“The Melancholy Season” by Benmont Tench
Benmont Tench is best known for his long career playing keyboards with Tom Petty and the Heartbreakers. In 2014 he released his solo debut album You Should Be So Lucky. On Friday he stops at Turner Hall Ballroom touring his new album The Melancholy Season.
Tench recently took time to chat from Toronto as his tour heads for the Midwest.
While in the Heartbreakers, Tench was close to the late Howie Epstein, who cut his musical teeth in Milwaukee bands. “My best friends in the Heartbreakers were Howie and Stan [Lynch]. After Stan left the band it was me and Howie all the way. I loved Howie so much.”
Tench recalls playing a gig in Milwaukee when bassist Ron Blair was leaving the band .and they were looking for his replacement. “Howie came in and he knew the song ‘Surrender’ which had never been released—we used to open the shows with it. I have nothing but extreme good feeling for Milwaukee.”
Songs come out the blue
For his new album, Tench takes an analog approach, recording to tape. Working with producer Jonathan Wilson, Tench came up with a collection of songs that breathe like chamber music. “Songs come out the blue and you have to be ready,” he says. Known for his keyboard skills, he writes in his head but also writes on guitar. Some of those understated moments fit the songs perfectly.
“Rattle” is brilliant throwaway reminiscent of Ian McLagen or Alejandro Escovedo. Tench was in NYC, when the rain stopped. He wanted to walk across Central Park for sushi. Stray drops fell on his head and he thought, “there’s a song there. By the time I got across the park I had a most the whole lyric.” In the studio, Wilson came up with a basic tom-tom drum pattern, Taylor Goldsmith helped finish the song and Jenny O. added vocals.
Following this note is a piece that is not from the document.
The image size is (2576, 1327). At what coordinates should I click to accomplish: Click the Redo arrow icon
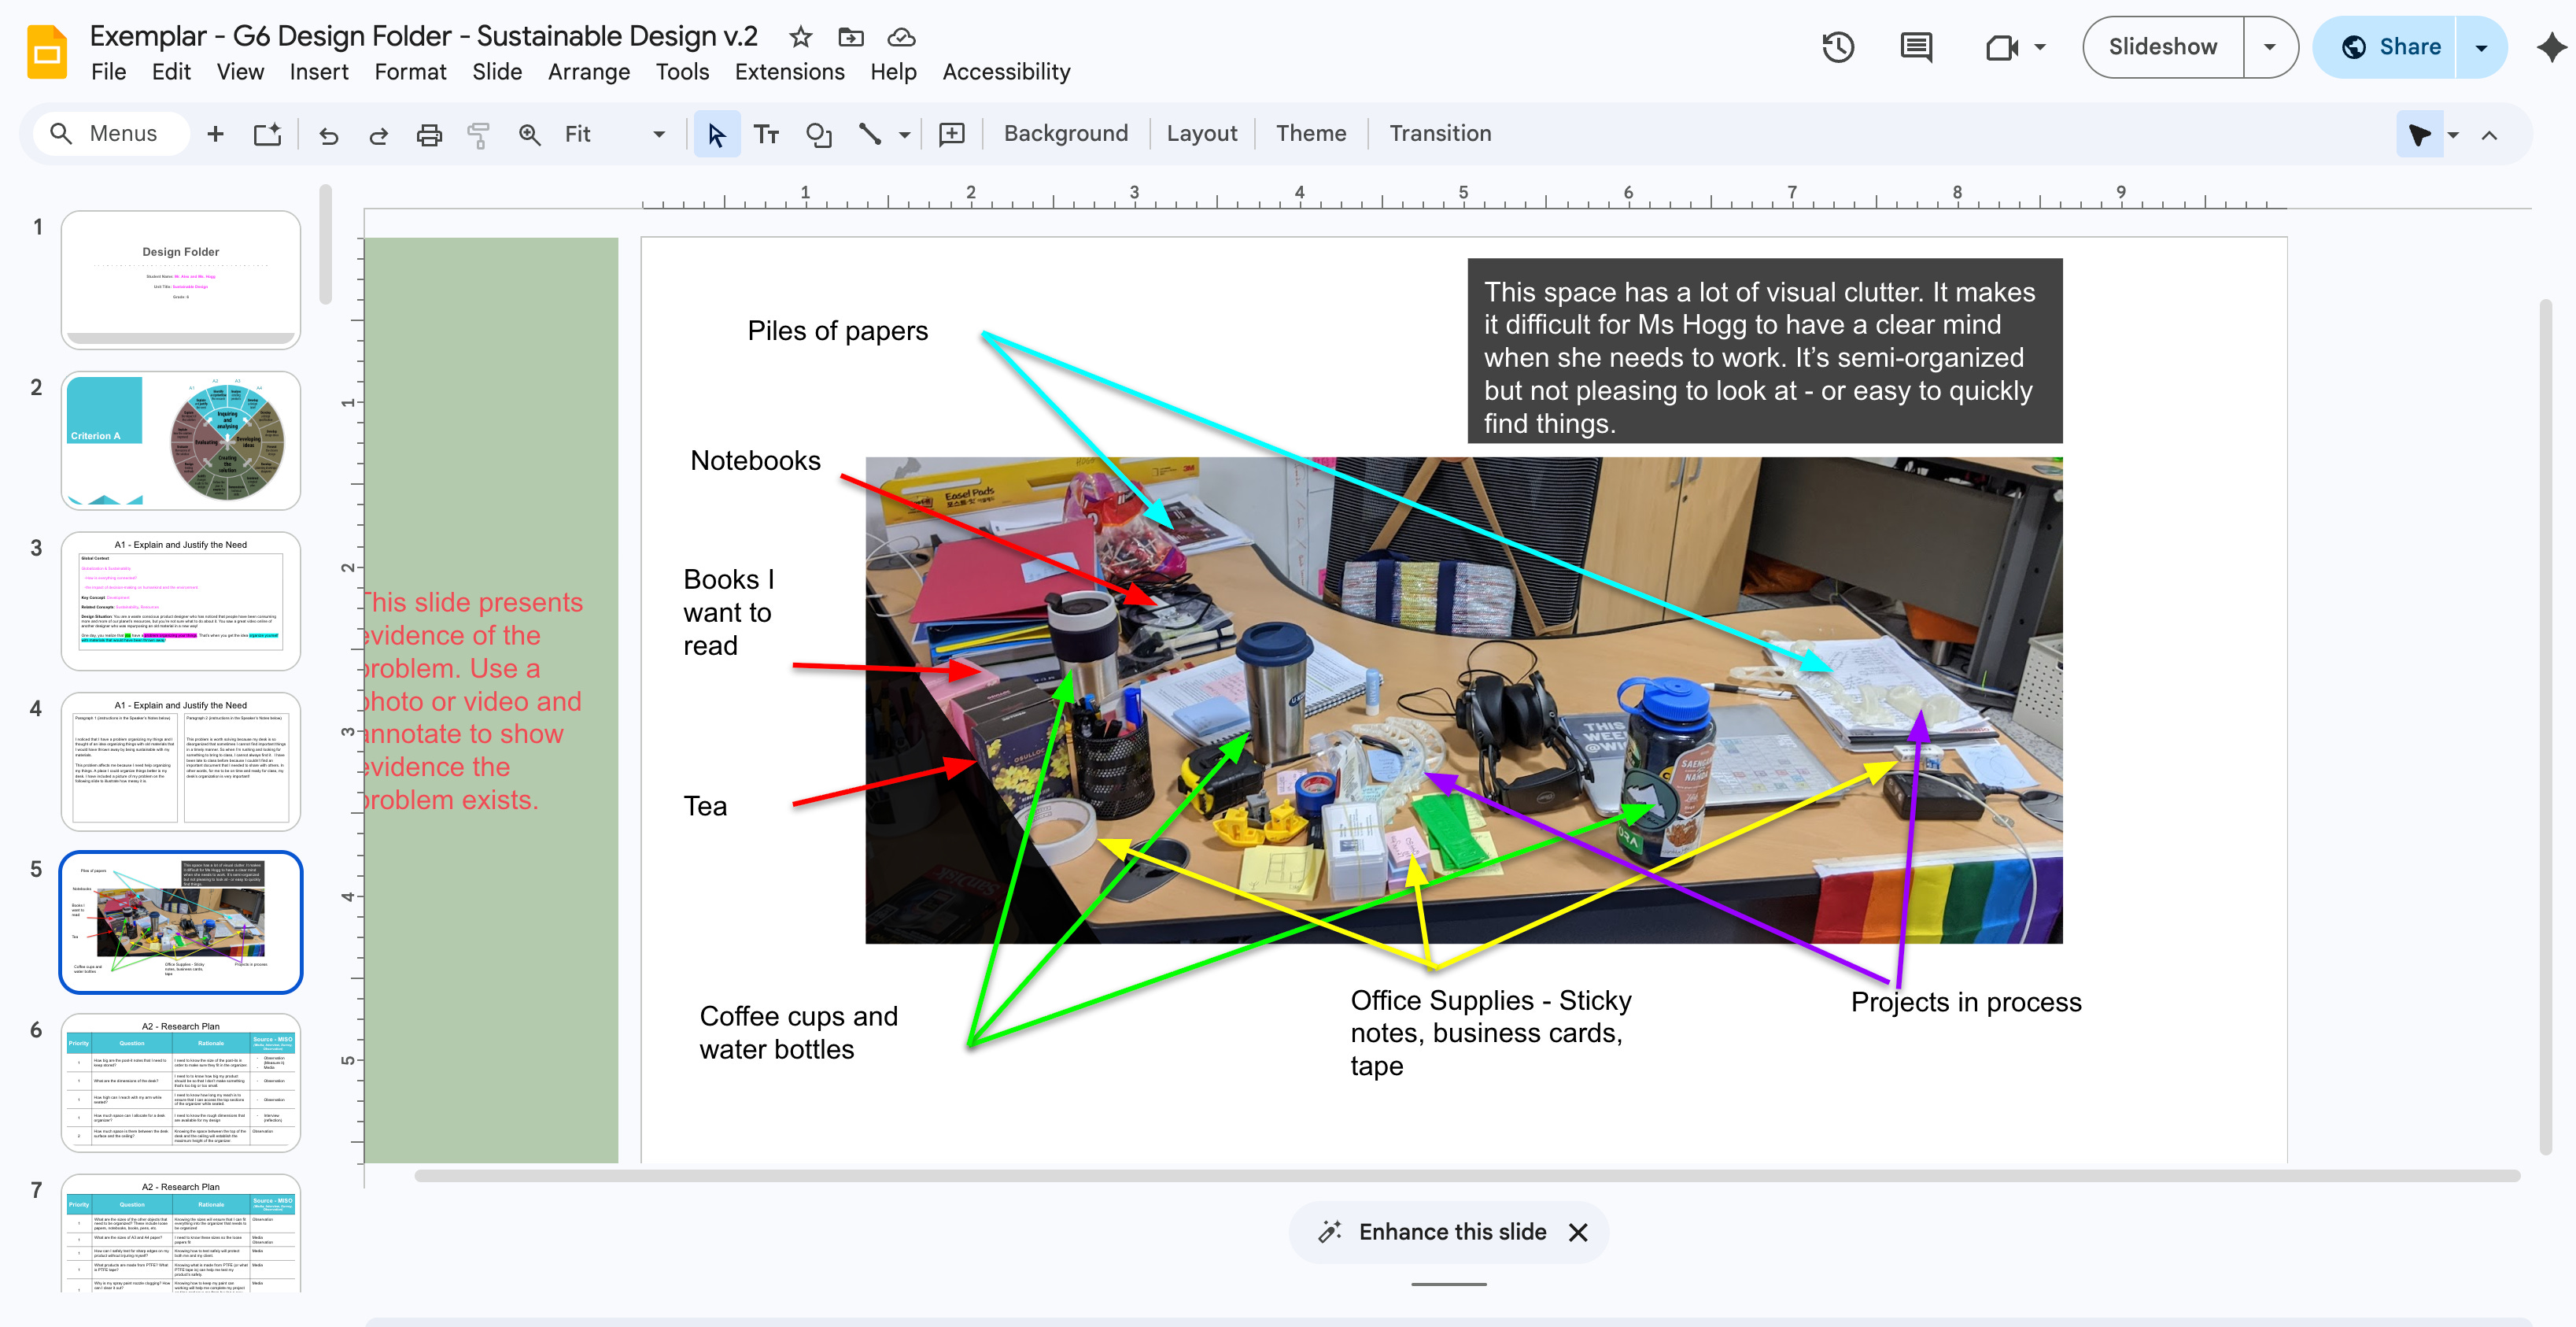(x=379, y=134)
Tench says he thinks he knows what and who songs are about, but as he lives with the songs, they reveal themselves even more. “That’s a lot of the fun, you learn about yourself.”
“Back” suggests a surrealistic origin story; it would fit neatly with Bob Dylan’s recent-era recordings or Tom Waits’ less-manic songs that barely warp convention. “Like Crystal” would be at home on contemporary Americana playlists. Across the album Tench’s weary vocals often recall Ronnie Lane’s solo under-appreciated post-Faces work.
Mr. Tench and Tom Petty
Tench’s father was something of a musician, playing guitar and piano in in combos that gigged around the Caribbean and pre-Castro Cuba. His mother and grandmother played piano. So Benmont’s family knew about the importance of music.
While Benmont was in college, he was in Mudcrutch—the pre-Heartbreakers group. But on this evening he was studying for an economics exam. He got a call from Petty imploring, “What are you doing?”
“I said, ‘You are right.’” After that semester he never went back to school but just came up with excuses when his parents asked.
His parents weren’t happy, but Petty spoke with Mr. Tench. “They were both really persuasive and eloquent. I wasn’t there when they spoke but what I gathered is that Tom simply pointed out to [my parents] that we had a shot. We were really good. We could go out to California, and we had an offer for a record contract. That shot wouldn’t come again but I could go back to school in another year. My father said, ‘Yeah.’” Tench says it is also a testament to how much his parents believed in his abilities.